3. How We Collect Information

We collect personal and health information through:

  • Website enquiry and contact forms
  • Online booking systems
  • Intake and consent forms
  • In-person, telephone, or telehealth consultations
  • Referrals from medical and allied health professionals
  • Clinical documentation tools, including AI-assisted scribing where consented

4. Purpose of Collection

We collect and use information to:

  • Provide exercise physiology and related health services
  • Assess, plan, and deliver treatment
  • Maintain accurate clinical records
  • Communicate with clients and referrers
  • Manage billing, rebates, and funding arrangements
  • Meet legal, regulatory, and professional obligations
  • Improve service quality and clinical outcomes

5. Use of AI Scribe and AI-Assisted Technology

5.1 Purpose of AI Scribe Use

We may use AI-assisted clinical documentation tools ("AI Scribe") to support the creation of clinical notes and administrative records. These tools are used to:

  • Improve accuracy and completeness of clinical documentation
  • Reduce administrative workload for clinicians
  • Allow clinicians to focus more fully on client care during consultations

5.2 How AI Scribe Works

Where used, AI Scribe technology may:

  • Process audio or text from consultations
  • Generate draft clinical notes for clinician review
  • Operate only under direct clinician supervision

All AI-generated content is reviewed, edited, and approved by a qualified exercise physiologist before being stored in the client record.

5.3 Privacy and Security Safeguards

We take reasonable steps to ensure:

  • AI Scribe providers comply with Australian privacy and security standards
  • Data is encrypted in transit and at rest where supported
  • Information is not used for marketing or advertising purposes
  • Information is not used to train public or open AI models without explicit consent
  • AI tools do not replace clinical judgement or decision-making

5.4 Consent and Opt-Out

AI-assisted documentation is used only with client consent. Consent may be withdrawn at any time without affecting the provision or quality of care. Clients may request that their consultations are documented without AI assistance.

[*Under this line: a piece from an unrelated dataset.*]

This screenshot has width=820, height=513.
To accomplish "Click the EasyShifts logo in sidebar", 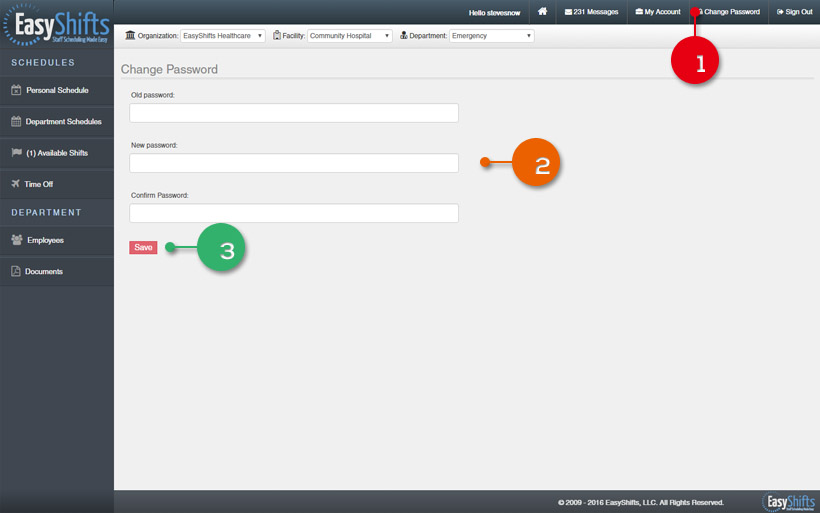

6. Disclosure of Information

We may disclose personal or health information to:

  • Treating or referring medical and allied health professionals
  • Medicare, DVA, NDIS, insurers, or funding bodies
  • Practice management, IT, and secure technology service providers (including AI providers)
  • Regulatory or legal authorities where required or authorised by law

We do not sell, rent, or trade personal information.

7. Overseas Disclosure

Some service providers, including secure cloud or AI technology providers, may store or process data outside Australia.

Where overseas disclosure occurs, we take reasonable steps to ensure compliance with APP 8, including contractual and security safeguards to ensure information is handled consistently with Australian privacy requirements.

8. Website Data and Cookies

Our website may collect limited information such as:

  • IP address
  • Browser type
  • Pages visited
  • Date and time of access

This information is used for website functionality, analytics, and security purposes only. Cookies may be used to improve user experience and can be disabled through browser settings.

9. Data Security and Storage

We take reasonable steps to protect personal information from:

  • Misuse
  • Loss
  • Unauthorised access
  • Modification or disclosure

Safeguards include secure electronic systems, access controls, encryption where appropriate, and staff confidentiality obligations. Information is retained in accordance with legal, regulatory, and professional record-keeping requirements.

10. Access and Correction

You may request access to, or correction of, your personal or health information by contacting us. Requests will be managed in accordance with the Privacy Act 1988 (Cth).

11. Complaints

If you believe your privacy has been breached, please contact us using the details below. We will investigate and respond within a reasonable timeframe.

If you are not satisfied with our response, you may lodge a complaint with the Office of the Australian Information Commissioner (OAIC) at www.oaic.gov.au.

12. Changes to This Policy

This Privacy Policy may be updated from time to time. The most current version will always be available on our website.

13. Contact Us

NPEP PTY LTD trading as NP Exercise Physiology
Address: 690 South Road, Wingfield SA 5013
Phone: 0408 242 026
Email: admin@npep.com.au